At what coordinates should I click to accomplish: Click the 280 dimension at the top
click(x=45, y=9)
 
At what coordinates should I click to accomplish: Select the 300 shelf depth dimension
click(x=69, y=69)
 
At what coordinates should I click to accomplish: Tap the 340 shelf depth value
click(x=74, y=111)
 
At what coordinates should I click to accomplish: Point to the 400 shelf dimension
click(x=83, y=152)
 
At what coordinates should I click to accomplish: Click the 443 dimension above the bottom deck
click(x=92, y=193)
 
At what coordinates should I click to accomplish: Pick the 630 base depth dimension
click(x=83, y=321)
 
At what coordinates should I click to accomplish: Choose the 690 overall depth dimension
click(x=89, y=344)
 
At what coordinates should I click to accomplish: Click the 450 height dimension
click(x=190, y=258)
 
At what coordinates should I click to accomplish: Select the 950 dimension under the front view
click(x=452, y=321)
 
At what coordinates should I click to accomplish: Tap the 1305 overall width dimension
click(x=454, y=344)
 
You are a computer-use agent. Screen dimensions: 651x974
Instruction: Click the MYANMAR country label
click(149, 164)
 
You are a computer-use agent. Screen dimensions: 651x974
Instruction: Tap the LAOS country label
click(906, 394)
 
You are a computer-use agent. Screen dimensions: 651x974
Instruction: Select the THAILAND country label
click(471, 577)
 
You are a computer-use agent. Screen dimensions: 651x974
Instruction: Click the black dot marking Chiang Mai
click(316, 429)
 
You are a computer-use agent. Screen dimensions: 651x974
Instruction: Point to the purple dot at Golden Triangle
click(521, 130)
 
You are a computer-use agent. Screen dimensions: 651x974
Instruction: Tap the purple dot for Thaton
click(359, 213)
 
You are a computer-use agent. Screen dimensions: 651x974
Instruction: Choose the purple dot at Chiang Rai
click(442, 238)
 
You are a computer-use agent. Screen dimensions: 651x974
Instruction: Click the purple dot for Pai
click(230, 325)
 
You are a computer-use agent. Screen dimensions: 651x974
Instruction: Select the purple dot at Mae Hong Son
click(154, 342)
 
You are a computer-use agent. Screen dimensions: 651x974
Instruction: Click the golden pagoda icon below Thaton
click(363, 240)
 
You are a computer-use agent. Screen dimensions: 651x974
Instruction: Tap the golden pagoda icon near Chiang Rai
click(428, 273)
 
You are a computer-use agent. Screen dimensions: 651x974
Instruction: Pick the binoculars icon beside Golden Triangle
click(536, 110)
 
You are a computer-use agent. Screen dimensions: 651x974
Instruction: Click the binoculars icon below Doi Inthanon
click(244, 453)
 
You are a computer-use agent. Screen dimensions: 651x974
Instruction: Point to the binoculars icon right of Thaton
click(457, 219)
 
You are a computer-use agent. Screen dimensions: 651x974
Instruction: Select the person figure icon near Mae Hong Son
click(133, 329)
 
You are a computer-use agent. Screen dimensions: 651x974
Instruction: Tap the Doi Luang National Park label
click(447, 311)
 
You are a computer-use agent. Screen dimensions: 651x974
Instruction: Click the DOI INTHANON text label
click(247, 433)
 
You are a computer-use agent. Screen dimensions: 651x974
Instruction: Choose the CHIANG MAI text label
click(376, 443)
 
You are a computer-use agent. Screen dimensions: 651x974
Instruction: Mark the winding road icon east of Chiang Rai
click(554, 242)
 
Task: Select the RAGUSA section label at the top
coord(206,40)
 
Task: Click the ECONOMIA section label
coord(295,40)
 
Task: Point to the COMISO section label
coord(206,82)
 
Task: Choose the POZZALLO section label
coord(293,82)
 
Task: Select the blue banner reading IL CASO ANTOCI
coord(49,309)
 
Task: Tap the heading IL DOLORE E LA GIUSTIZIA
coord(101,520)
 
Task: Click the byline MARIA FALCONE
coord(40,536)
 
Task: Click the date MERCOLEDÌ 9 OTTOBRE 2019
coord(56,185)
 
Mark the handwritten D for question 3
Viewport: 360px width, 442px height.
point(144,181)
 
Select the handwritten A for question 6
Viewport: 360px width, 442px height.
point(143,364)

▸ COMPITO:
Raccogli e trascrivi ogni riga qui sopra che contiene la parola "Pick". Tieni conto della differenza tra maiuscole e minuscole.

▸ RISULTATO:
At what coordinates should I click to accomplish: Pick the 630 base depth dimension
Instruction: Pick the binoculars icon beside Golden Triangle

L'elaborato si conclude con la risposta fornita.